While thinking about monads in the theory of denotational semantics, I have made an observation about the Kleisli category that I would like to check

Suppose $F : \mathcal D \to \mathcal C$, $G : \mathcal C \to \mathcal D$, is an adjunction, so that $T = GF : \mathcal D \to \mathcal D$ is a monad. There is an operator $ * $ on the Kleisli category that takes $f: X \to TY$ to $f^* : TX \to TY$.

I have an intuition and a sketch proof of the following, but my experience with these things is not strong, so I would like confirmation. In fact, this may just be an obvious or basic result on monads and adjunctions, but I'm not sure.
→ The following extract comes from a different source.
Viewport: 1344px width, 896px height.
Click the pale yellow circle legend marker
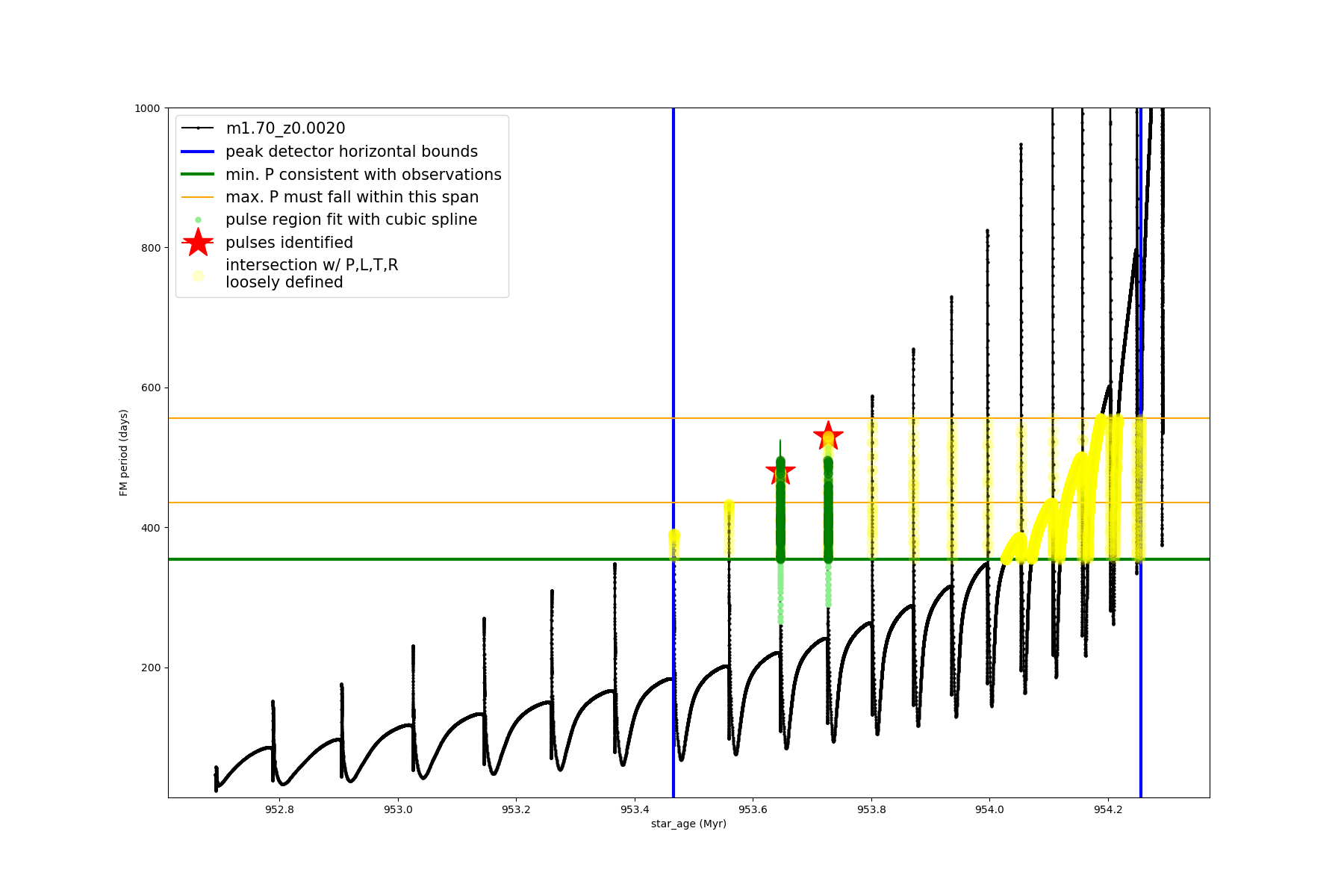coord(198,276)
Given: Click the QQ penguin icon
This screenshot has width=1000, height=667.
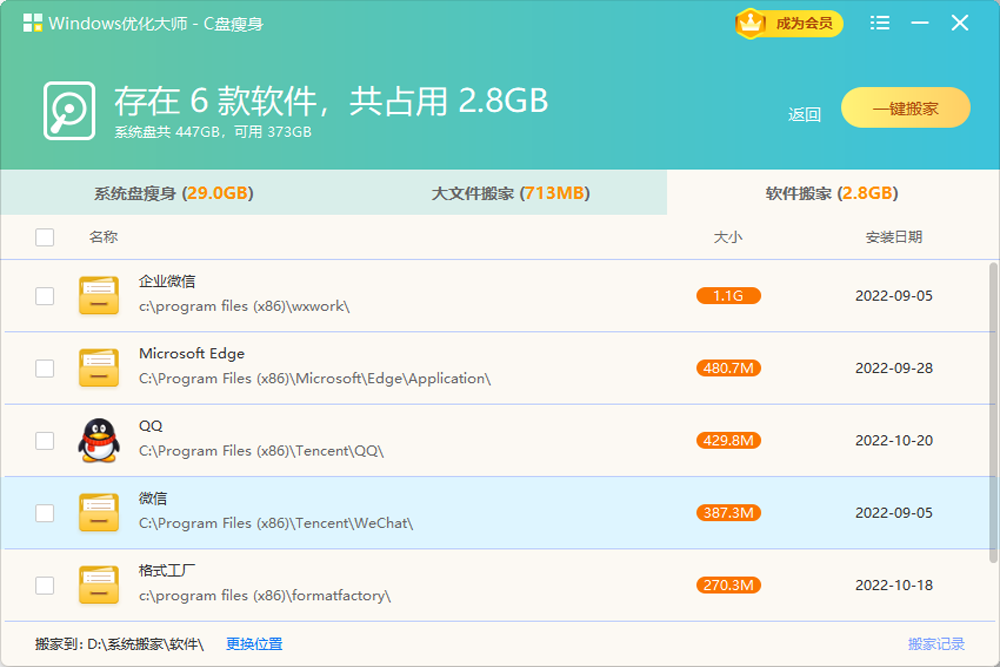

The following statements I *think* I've proved:

$f^* $ is in fact $Gg$ for some $g : FX \to FY$ in $\mathcal C$, and moreover there is a bijection between Kleisli arrows $f : X \to TY$ and morphisms $Gg$ where $g : FX \to FY$. The inverse of the $*$ operation is given by taking $f' : TX \to TY$ to $f' \circ \eta_X$, where $\eta$ is the monad unit.

In a sense this means that the Kleisli category is "as much of $\mathcal C$ as can be represented in $\mathcal D$, given $F$. If what I say is true I suppose it must be something quite elementary, but I don't know where to look. Pointers would be appreciated.